Police investigation underway after Toronto mosque receives death threats

Oct 13 2020, 2:09 pm

A police investigation is underway after a Toronto mosque received death threats on the weekend, prompting a response from the prime minister.

According to the National Council of Canadian Muslims (NCCM), on October 10, a downtown mosque — whose name will remain private to protect them from future attacks — was sent “violent messages.”

One of the messages alluded to doing a “Christ church all over again”— a reference to the 2019 shootings at two mosques in New Zealand which left 51 people dead.

Some of the message read, “The police will take our side. Islam will not defeat us. We have the guns to do a Christ church all over again in our office. We have…soldiers who have experience as snipers. F**k Islam!”

“Enough is enough,” Mustafa Farooq, the CEO of NCCM, said in a statement on Monday.

“While we greatly appreciate the efforts of Toronto Police Service in conducting an investigation into this particular incident, we need action now from the federal government to develop a national action strategy on dismantling xenophobic groups that preach violent ideologies of hate and violence.”

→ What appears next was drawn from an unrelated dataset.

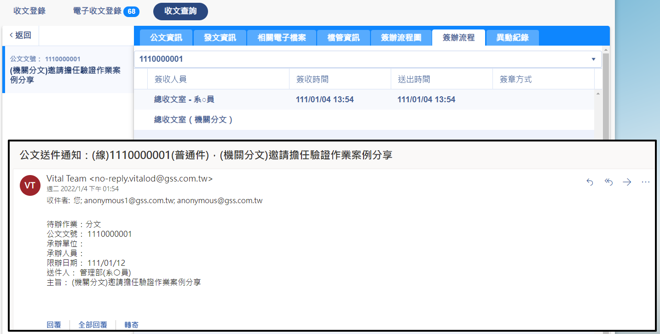Switch to 異動紀錄 tab
The width and height of the screenshot is (660, 334).
coord(512,38)
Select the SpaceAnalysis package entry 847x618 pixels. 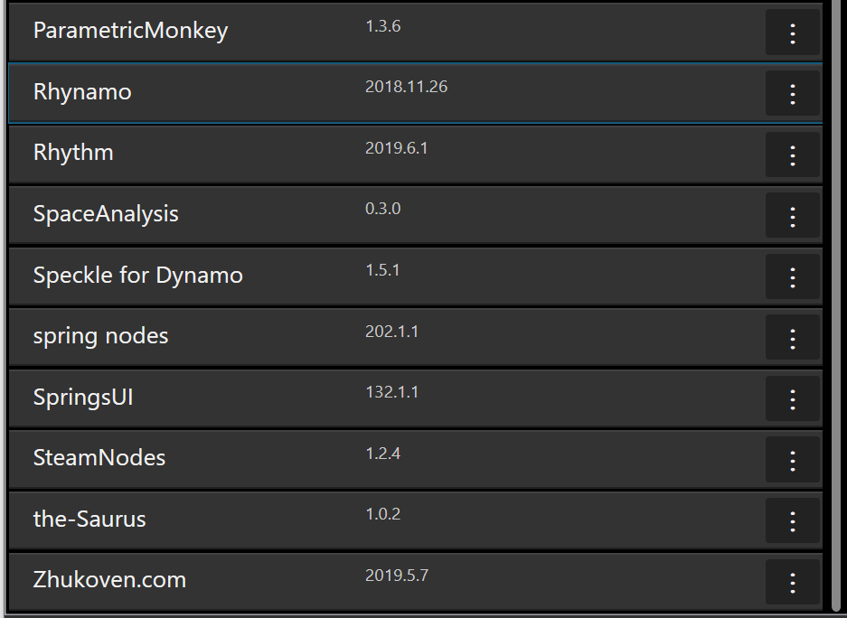click(x=106, y=215)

“Today, we are dealing with threats to murder members of the Toronto Muslim community en masse. What more needs to happen before action is taken?” he added.

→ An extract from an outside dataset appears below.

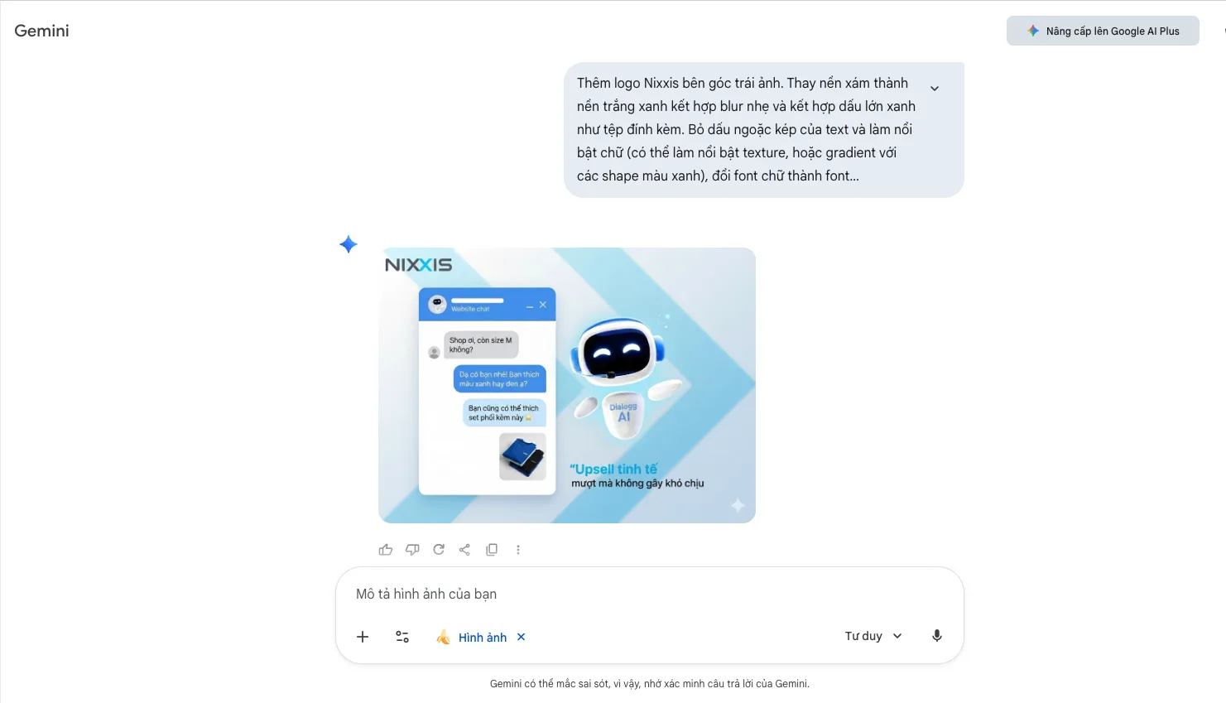This screenshot has width=1226, height=703.
Task: Click the user prompt message bubble
Action: pos(764,130)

Mayor John Tory said that the threats “are completely unacceptable and will no be tolerated.”

“Any form of hatred and discrimination towards a place of worship and those who visit these places will not be accepting in our city.”

Prime Minister Justin Trudeau also took to Twitter to say that he is “deeply disturbed by this threat.”

“Islamophobia and hate have no place in our country, and this kind of behavior and language will not be tolerated. We must do more to counter hatred and we will.”

Last week, the NCCM sent an open letter to the prime minister, asking to establish a national action plan on dismantling white supremacist and neo-Nazi groups.

The statement said that in 2015 there were 100 alt-right groups operating in the country and now there are over 300.

“While we recognize and appreciate that last year, two organizations affiliated with white supremacy were banned under the listing provisions of the Criminal Code, far more needs to be done,” the letter noted.

It was signed by over 20 groups and organizations.

Daily Hive has reached out to the Toronto Police Service for comment and will update accordingly.